• _Exercise objective_:
Where a line of the data holds the word "screenshot", copy that line.

• _Supplied data_:
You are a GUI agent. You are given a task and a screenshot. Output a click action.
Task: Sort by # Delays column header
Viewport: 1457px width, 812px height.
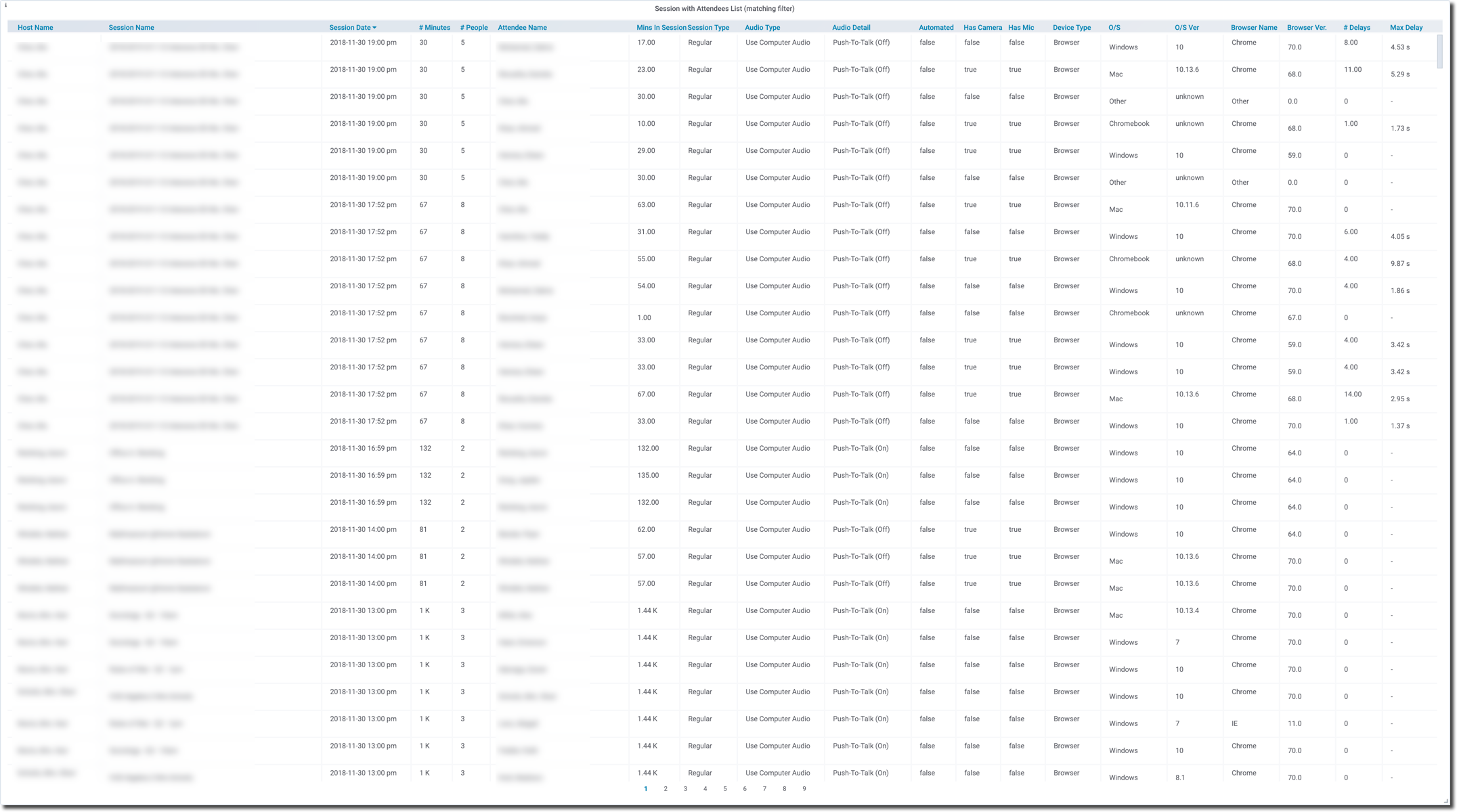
...
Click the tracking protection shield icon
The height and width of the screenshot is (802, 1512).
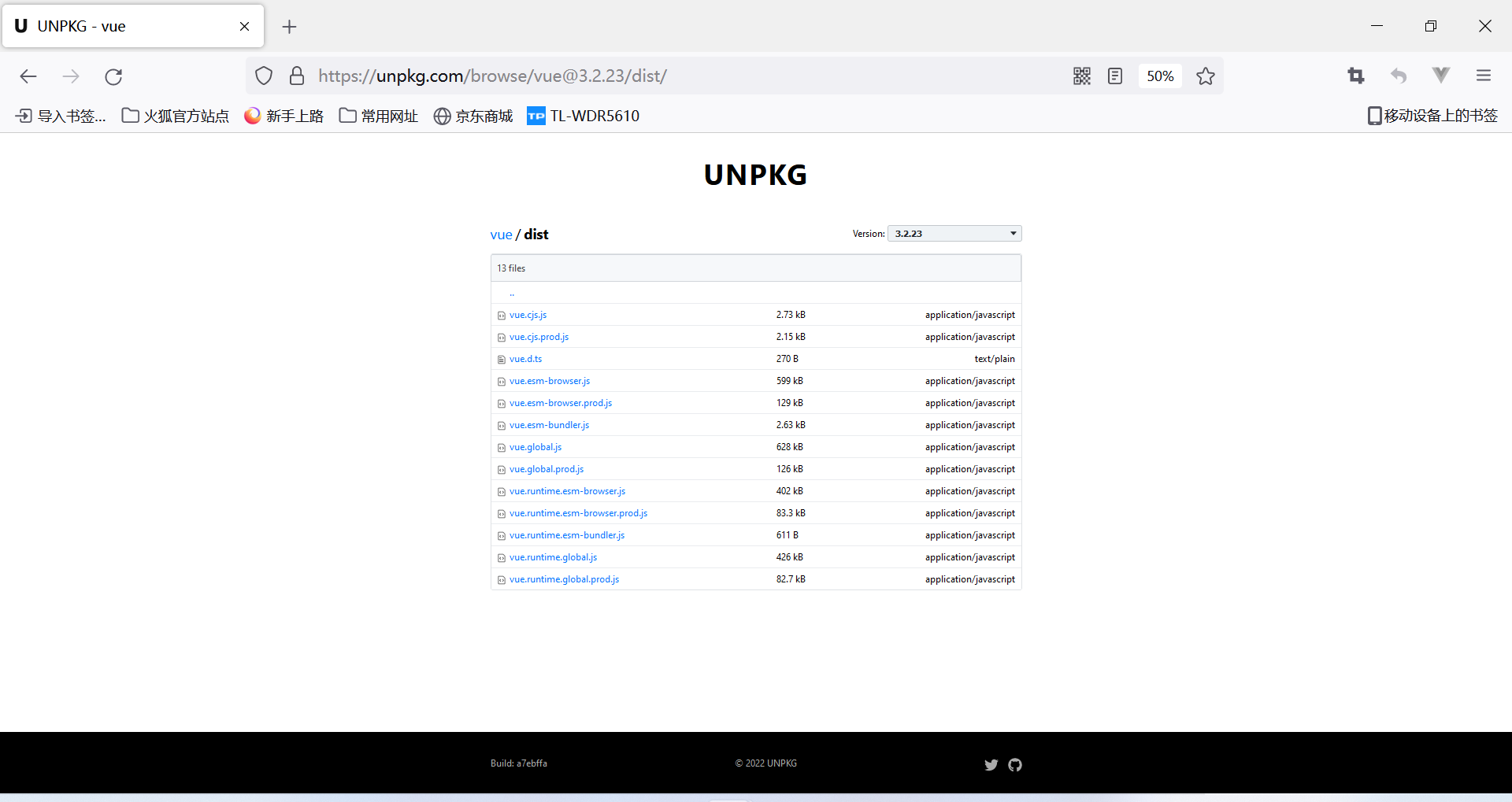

• _Answer below_:
You are a GUI agent. You are given a task and a screenshot. Output a click action.
The height and width of the screenshot is (802, 1512).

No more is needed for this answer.